Items from a dataset:
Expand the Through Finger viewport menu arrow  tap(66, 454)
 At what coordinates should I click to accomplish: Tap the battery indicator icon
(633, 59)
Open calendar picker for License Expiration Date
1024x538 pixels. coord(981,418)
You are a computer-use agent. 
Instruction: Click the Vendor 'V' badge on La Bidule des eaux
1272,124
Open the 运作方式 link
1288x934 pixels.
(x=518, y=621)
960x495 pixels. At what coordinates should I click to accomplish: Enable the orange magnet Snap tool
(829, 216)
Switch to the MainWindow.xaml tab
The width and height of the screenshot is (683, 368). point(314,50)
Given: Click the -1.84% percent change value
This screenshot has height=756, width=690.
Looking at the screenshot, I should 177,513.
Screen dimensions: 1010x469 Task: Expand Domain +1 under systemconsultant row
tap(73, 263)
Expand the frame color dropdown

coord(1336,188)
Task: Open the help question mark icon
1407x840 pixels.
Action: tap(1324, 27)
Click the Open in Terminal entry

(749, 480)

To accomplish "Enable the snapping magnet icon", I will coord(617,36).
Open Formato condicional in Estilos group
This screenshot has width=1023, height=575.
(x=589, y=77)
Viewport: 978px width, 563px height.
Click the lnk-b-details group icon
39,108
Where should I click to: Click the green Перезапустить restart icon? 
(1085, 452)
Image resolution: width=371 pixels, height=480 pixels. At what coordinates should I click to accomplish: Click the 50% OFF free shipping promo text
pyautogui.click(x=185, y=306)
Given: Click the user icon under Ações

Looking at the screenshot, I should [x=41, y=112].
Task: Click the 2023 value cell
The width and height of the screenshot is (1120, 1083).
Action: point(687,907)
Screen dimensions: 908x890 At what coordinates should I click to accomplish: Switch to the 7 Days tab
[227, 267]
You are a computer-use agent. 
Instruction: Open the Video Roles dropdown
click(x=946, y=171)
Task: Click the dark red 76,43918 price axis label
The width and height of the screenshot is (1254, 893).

## SET TASK
Turn the items from the line containing "I will coord(617,36)." through the end of the items into a Markdown table with the columns Row and Line, leaving out blank lines.

## THE REPLY
| Row | Line |
|---|---|
| 1 | To accomplish "Enable the snapping magnet icon", I will coord(617,36). |
| 2 | Open Formato condicional in Estilos group |
| 3 | This screenshot has width=1023, height=575. |
| 4 | (x=589, y=77) |
| 5 | Viewport: 978px width, 563px height. |
| 6 | Click the lnk-b-details group icon |
| 7 | 39,108 |
| 8 | Where should I click to: Click the green Перезапустить restart icon?  |
| 9 | (1085, 452) |
| 10 | Image resolution: width=371 pixels, height=480 pixels. At what coordinates should I click to accomplish: Click the 50% OFF free shipping promo text |
| 11 | pyautogui.click(x=185, y=306) |
| 12 | Given: Click the user icon under Ações |
| 13 | Looking at the screenshot, I should [x=41, y=112]. |
| 14 | Task: Click the 2023 value cell |
| 15 | The width and height of the screenshot is (1120, 1083). |
| 16 | Action: point(687,907) |
| 17 | Screen dimensions: 908x890 At what coordinates should I click to accomplish: Switch to the 7 Days tab |
| 18 | [227, 267] |
| 19 | You are a computer-use agent.  |
| 20 | Instruction: Open the Video Roles dropdown |
| 21 | click(x=946, y=171) |
| 22 | Task: Click the dark red 76,43918 price axis label |
| 23 | The width and height of the screenshot is (1254, 893). |